Two similar figures have a scale factor of 5:6. The perimeter of the smaller figure is 25 inches. What is the perimeter of the larger figure?
(6/5) 25 = 30
5:6 = 25:30
To find the perimeter of the larger figure, we need to determine the scale factor between the two figures and use it to scale up the perimeter of the smaller figure.
Given that the scale factor is 5:6, we can express it as a fraction: 5/6. This means that every linear measurement on the smaller figure corresponds to 5/6 of that measurement on the larger figure.
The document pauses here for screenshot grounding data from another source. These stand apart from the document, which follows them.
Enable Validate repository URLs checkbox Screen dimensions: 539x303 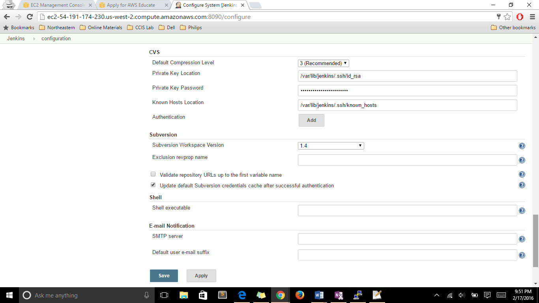coord(153,174)
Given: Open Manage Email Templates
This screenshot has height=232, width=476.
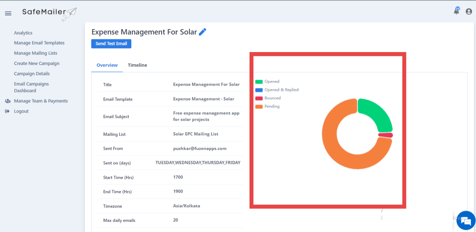Looking at the screenshot, I should tap(39, 43).
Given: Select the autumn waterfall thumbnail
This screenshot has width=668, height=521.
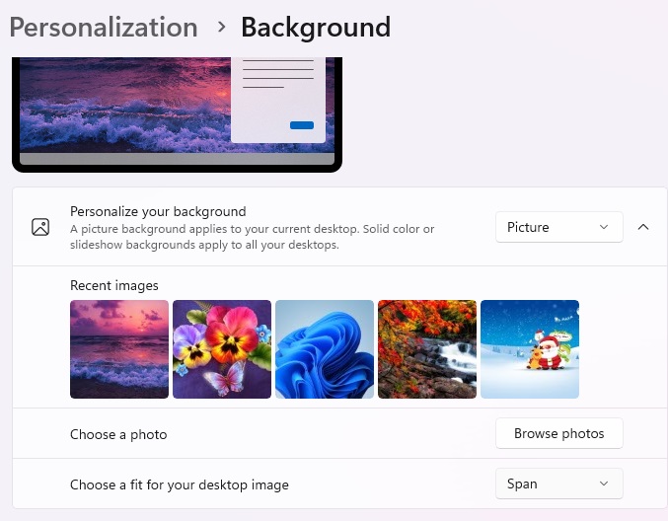Looking at the screenshot, I should click(427, 349).
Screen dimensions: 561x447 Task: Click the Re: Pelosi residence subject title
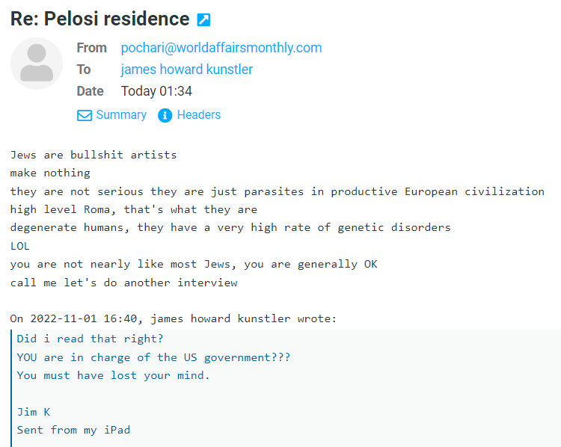tap(99, 19)
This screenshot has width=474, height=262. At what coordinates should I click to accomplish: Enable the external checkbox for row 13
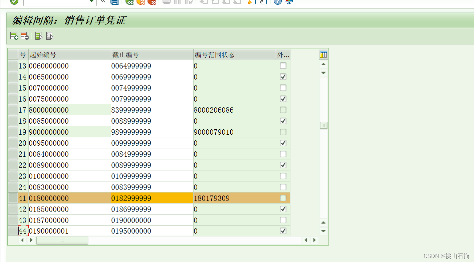pyautogui.click(x=283, y=66)
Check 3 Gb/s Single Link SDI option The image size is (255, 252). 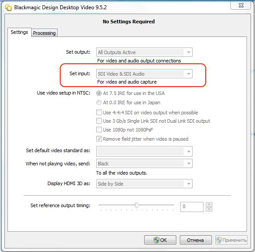pyautogui.click(x=99, y=121)
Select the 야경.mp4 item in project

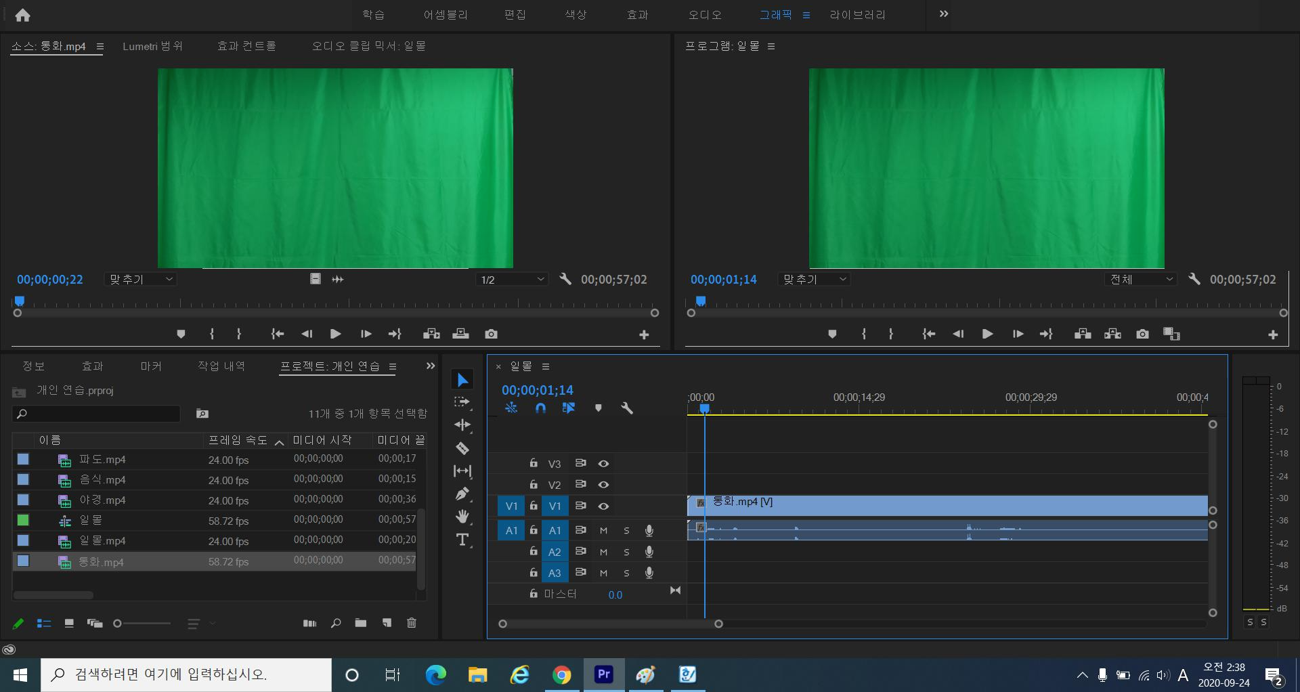pos(102,500)
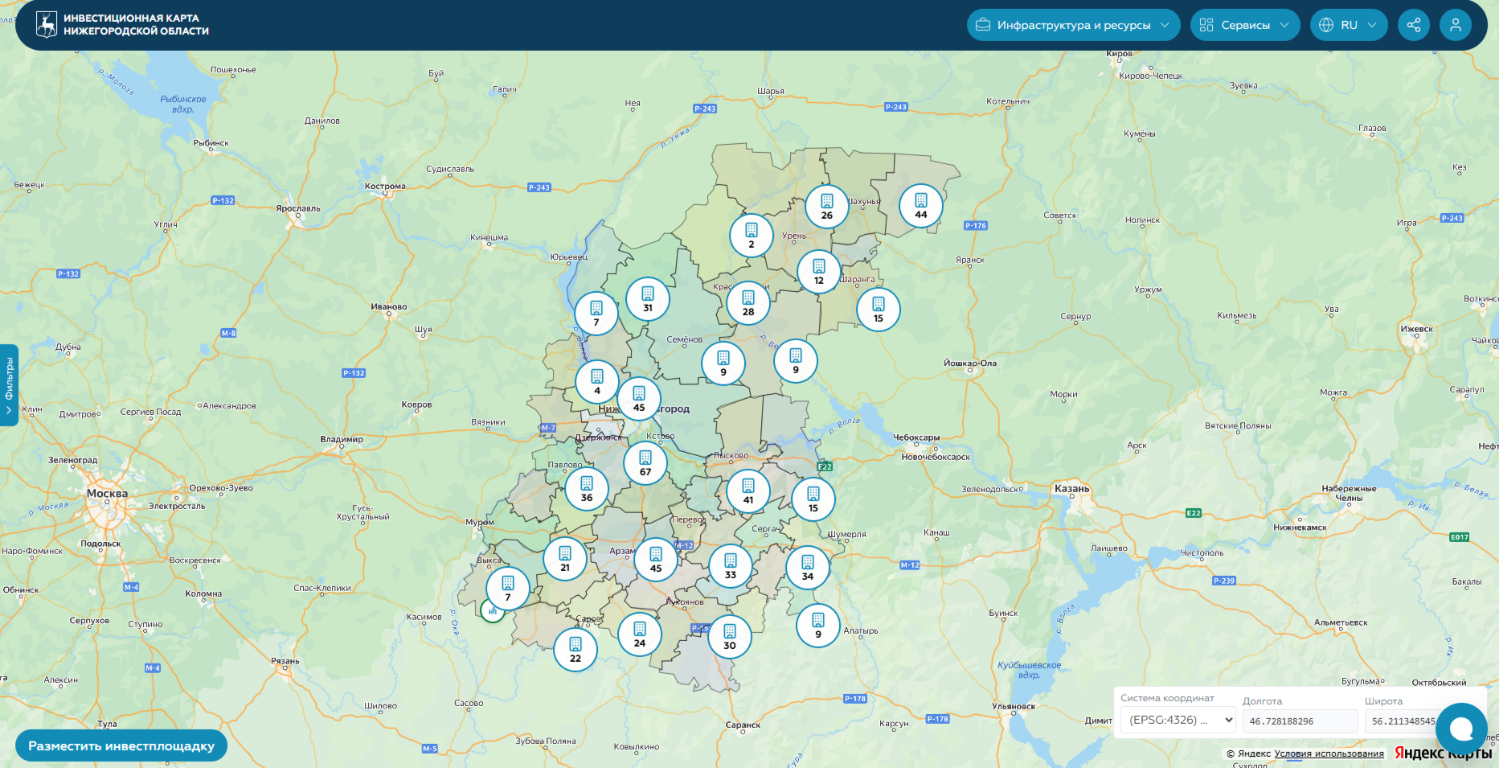The image size is (1499, 768).
Task: Open the user profile icon
Action: click(x=1456, y=25)
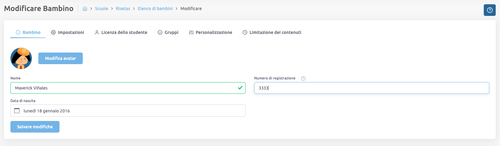Screen dimensions: 500x146
Task: Click the calendar icon in birth date field
Action: (x=17, y=111)
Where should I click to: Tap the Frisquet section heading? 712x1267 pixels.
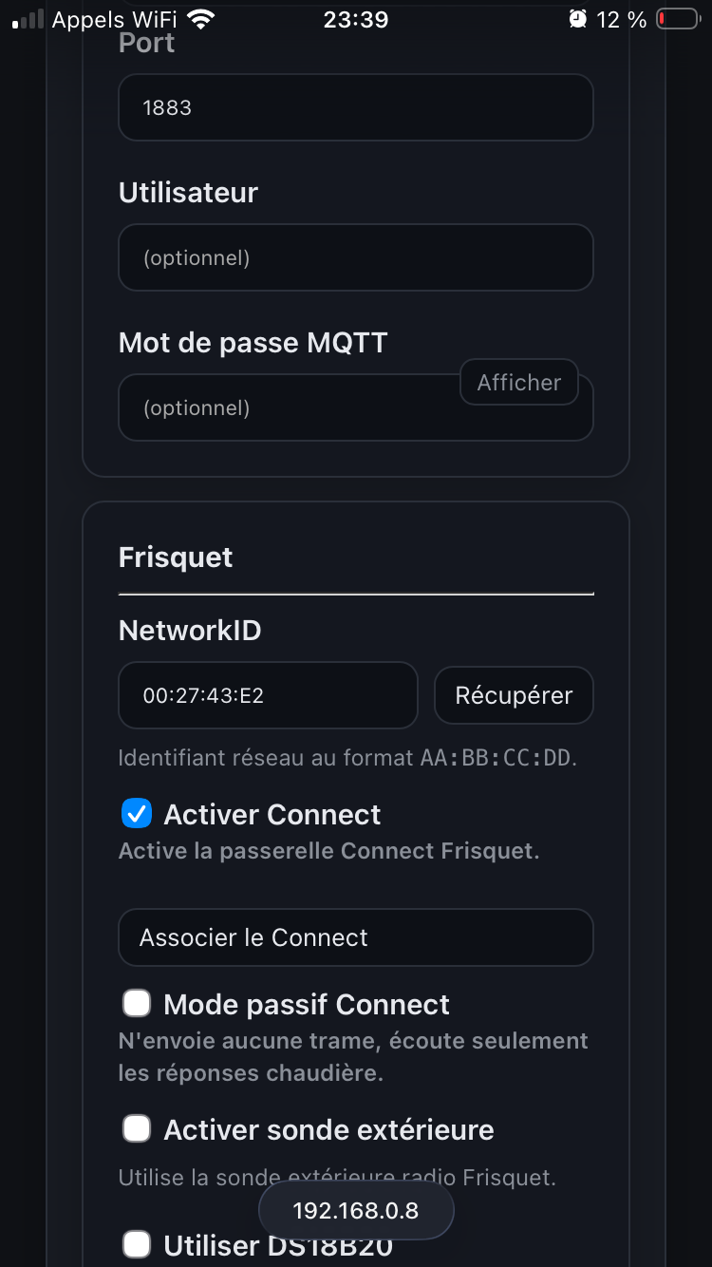(176, 557)
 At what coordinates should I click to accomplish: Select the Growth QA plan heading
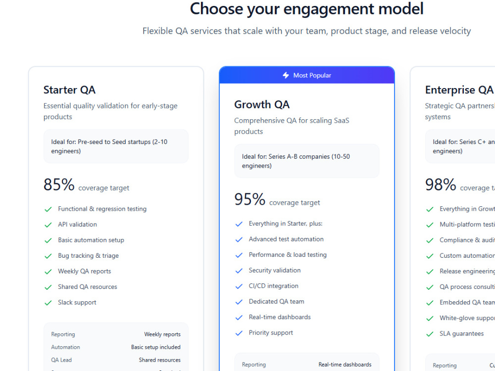click(262, 104)
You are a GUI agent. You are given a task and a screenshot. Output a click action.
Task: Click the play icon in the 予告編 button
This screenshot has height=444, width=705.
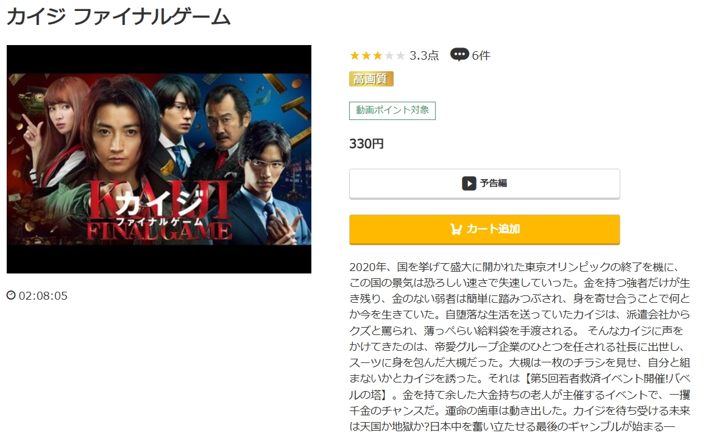pyautogui.click(x=469, y=183)
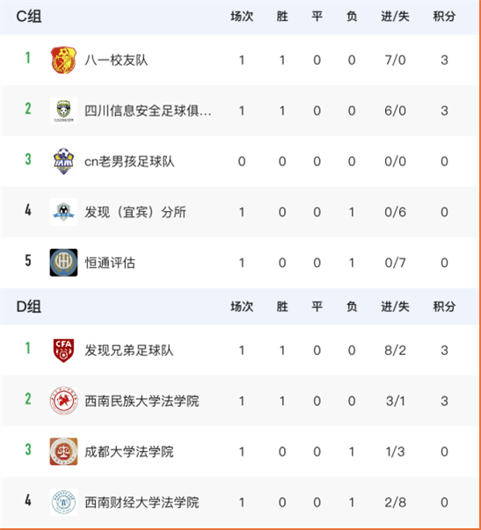Click the 7/0 goals cell for 八一校友队

(395, 60)
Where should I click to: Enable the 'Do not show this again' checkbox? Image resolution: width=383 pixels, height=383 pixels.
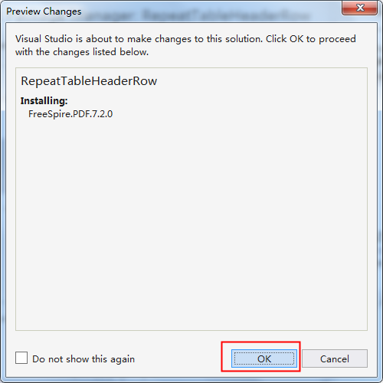[21, 358]
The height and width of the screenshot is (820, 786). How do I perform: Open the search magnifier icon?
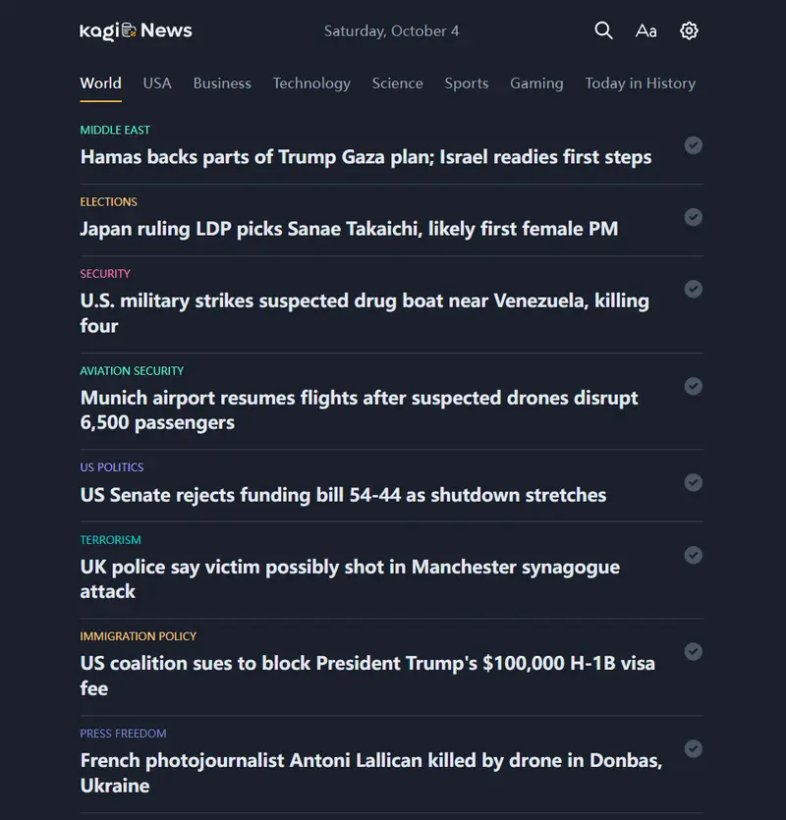click(603, 30)
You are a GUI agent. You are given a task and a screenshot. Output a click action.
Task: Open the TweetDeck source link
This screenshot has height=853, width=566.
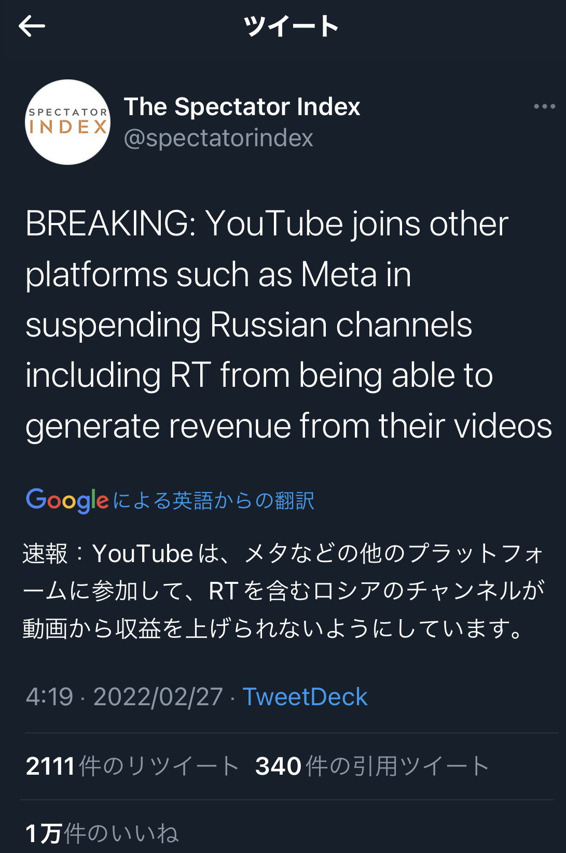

Since the perimeter is the sum of all the sides of a figure, we can multiply each side length of the smaller figure by the scale factor to find the corresponding length on the larger figure.
Let's calculate it step by step:
1. Find the length of each side of the larger figure:
- Multiply the length of each side of the smaller figure by 5/6.
So, if the perimeter of the smaller figure is 25 inches, we can find the length of each side by dividing 25 by the number of sides. However, since we don't know the number of sides, let's assume it's a regular polygon with n sides:
Length of each side of the smaller figure = 25/n inches.
Now, multiply this length by 5/6:
Length of each side of the larger figure = (25/n) * (5/6) inches.
2. Calculate the total length of all sides of the larger figure:
- Multiply the length of each side of the larger figure by the number of sides (n).
Perimeter of the larger figure = n * [(25/n) * (5/6)] inches.
The n values cancel out, and the formula simplifies to:
Perimeter of the larger figure = 25 * (5/6) inches.
Now, we can calculate the perimeter of the larger figure:
Perimeter of the larger figure = 25 * (5/6)
= 125/6 inches.
The perimeter of the larger figure is 125/6 inches, or approximately 20.83 inches.